Reagarding Duolingo I feel different because is free, entertaining and a great way of getting familiar with a language. However, after few weeks trying to learn German, I stopped and started to look for books and a regular teacher.

Here are the pros and cons about Duolingo for me:

  • Pros:

– Is free.
– It’s catching because you can compete with friends and we all know how motivating is to beat our friends and acquaintances.
– It’s fun, I particularly loved the part when I got that first email telling me that the owl was sad and missed me, as a reminder to continue with the practice…
– It’s very interactive so it’s good to learn words and sentences.

  • Cons:

– The pronunciation part is not great… sometimes I had to repeat the sentences because my pronunciation wasn’t correct…ahem, I mean, I was testing the Spanish training!
– It doesn’t give you many grammar explanations, which like it or not, is sadly necessary in order to understand how the language works.
– It doesn’t have any contexts and tasks.
– There is no communication or interaction whatsoever.

What's the best approach?

It’s all about independence.

To be able to reproduce a few sentences like a parrot doesn’t mean you are able to have a conversation.

These methods reminded me of the old school ways of learning languages. I even suffered myself at school where we learned all the grammar, to translate by writing and the speaking training consisted in learning conversations by heart… After all my school years learning English that way I went to England for a month and I wasn’t able to articulate a sentence, but mind you, I knew the list of all irregular verbs perfectly and  could write very good essays…

In real life there is no script one can follow. So, what’s the point of learning by heart whole dialogues about the weather, the hobbies, work, cooking… whatever, if, in real life you won’t likely have the opportunity of sneaking in those sentences?

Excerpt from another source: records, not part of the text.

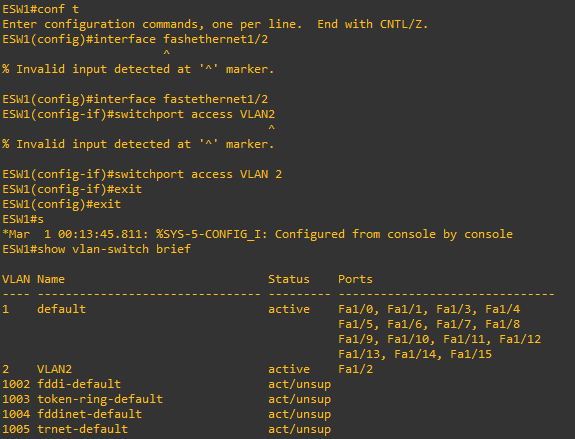Click the 'ESW1(config-if)#exit' line
575x439 pixels.
point(72,189)
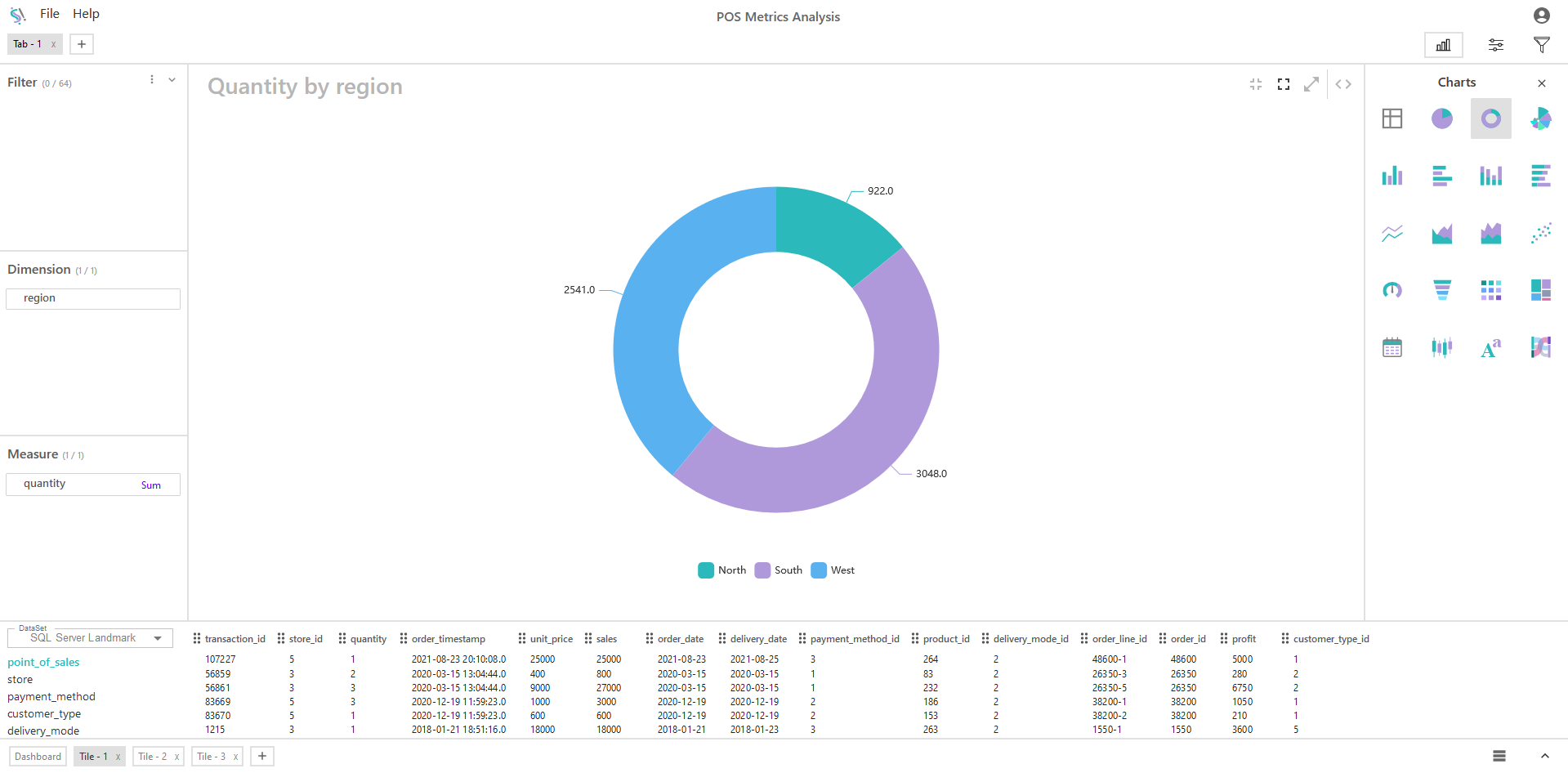Click the Dashboard button

38,757
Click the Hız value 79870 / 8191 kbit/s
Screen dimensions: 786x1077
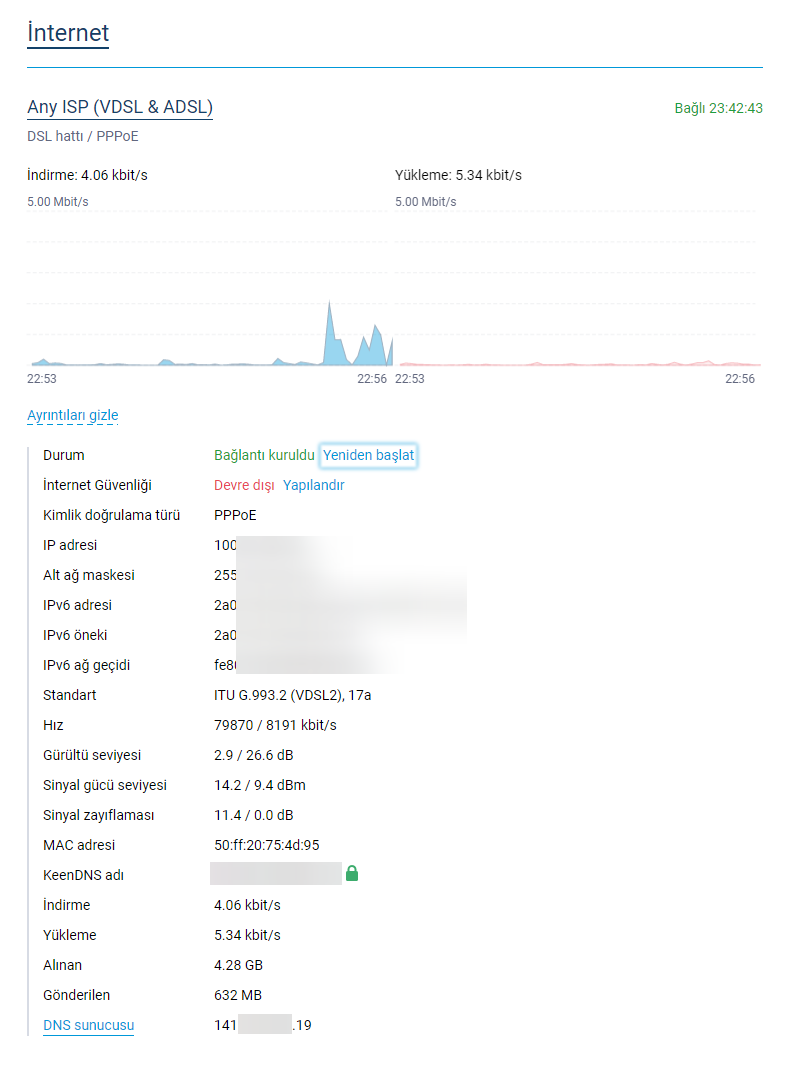point(275,725)
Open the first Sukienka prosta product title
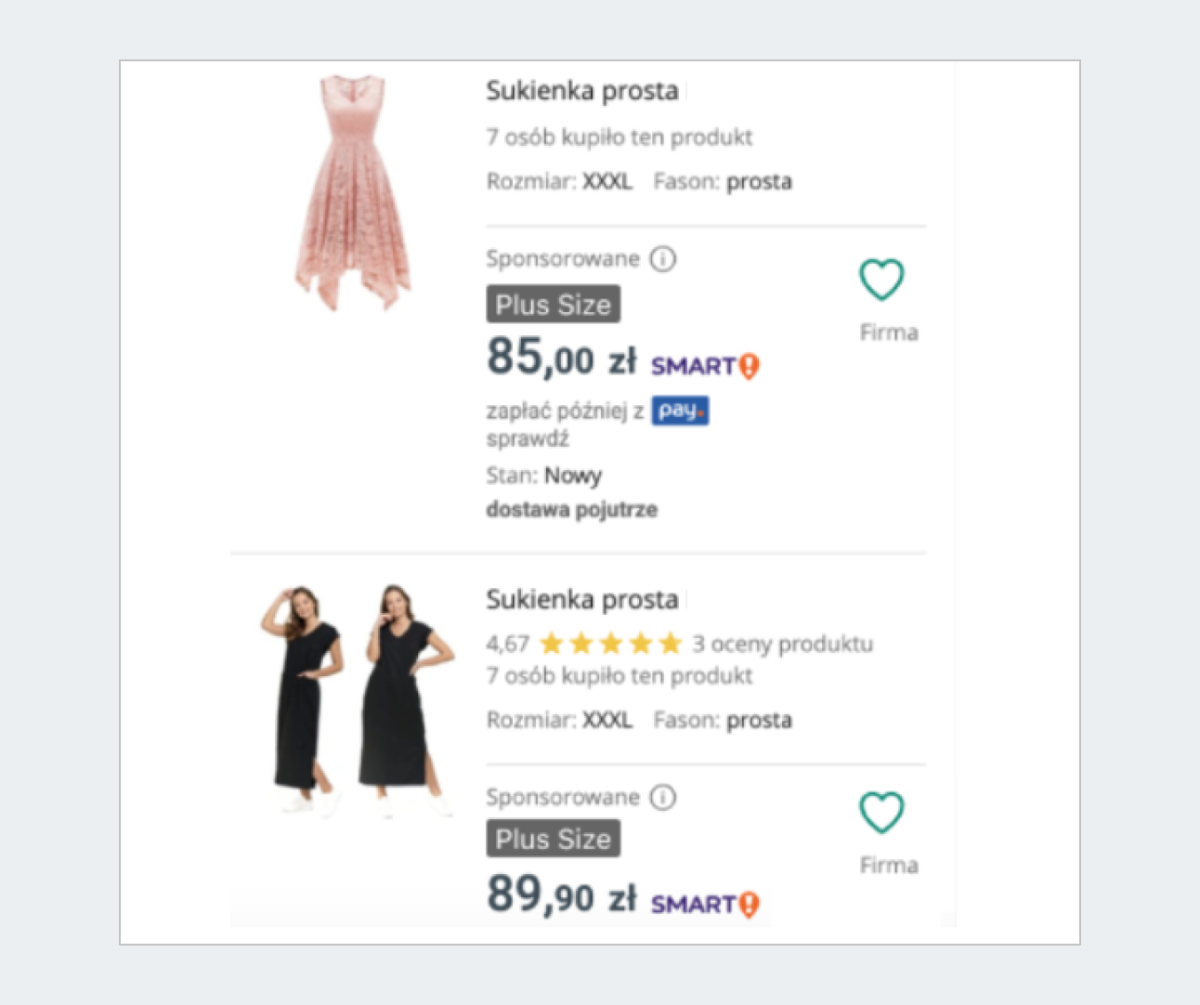This screenshot has height=1005, width=1200. tap(580, 90)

An evolution of methods and approaches

By old school methods I mean the audio lingual (created by the USA Army to teach English to the non english speakers in WWII) and the audio-visual (created in the 60’s). Both methods work but to a certain extent: They require more time for the student to deduct the grammar rules behind the sentences and therefore the results, unless you spend hours and hours every day for a long period of time, will take longer, if they ever manifest at all… because if you have never learnt a second language as a foreign language previously, or didn’t learnt grammar at school, you won’t have the background, previous experience and structures necessaries to deduct them.

There is no magic method to learn a language. All require effort and constancy. All require real interaction, with either a native teacher (looking after number one… 😉 ), a native friend or a visit to the country of the language you aim to learn. The more real the situation, the better.

I don’t know if the communicative and task based approach are the best ones but they are the ones that works for me and for my students. I have received few new students lately that started learning Spanish with Duolingo and Rosetta Stone and had a good amount of vocabulary but weren’t able to speak, which is the goal of the majority of the language learners: communicate and being able to react in certain situations. They highlighted the fact that they felt they hadn’t got much results, they knew words but they didn’t know what to do with them, how to make sentences on their own…

I hate to say that, but sometimes a little grammar “pain” can help you a lot in the long run. If you understand how the structure of a sentence works, you will be able to make sentences yourself when needed, and you will learn the words as you need them. A 3 minutes explanation and few examples are all what the aforementioned grammar ordeal is. Besides, in a regular class based in the communicative and task based approach, it’s about talking, expressing your immediate needs and solve real life task in the target language. It’s not about learning sentences without a context but learning how to make yourself understood and understand others in a conversation or interaction.

It’s about communication not repetition.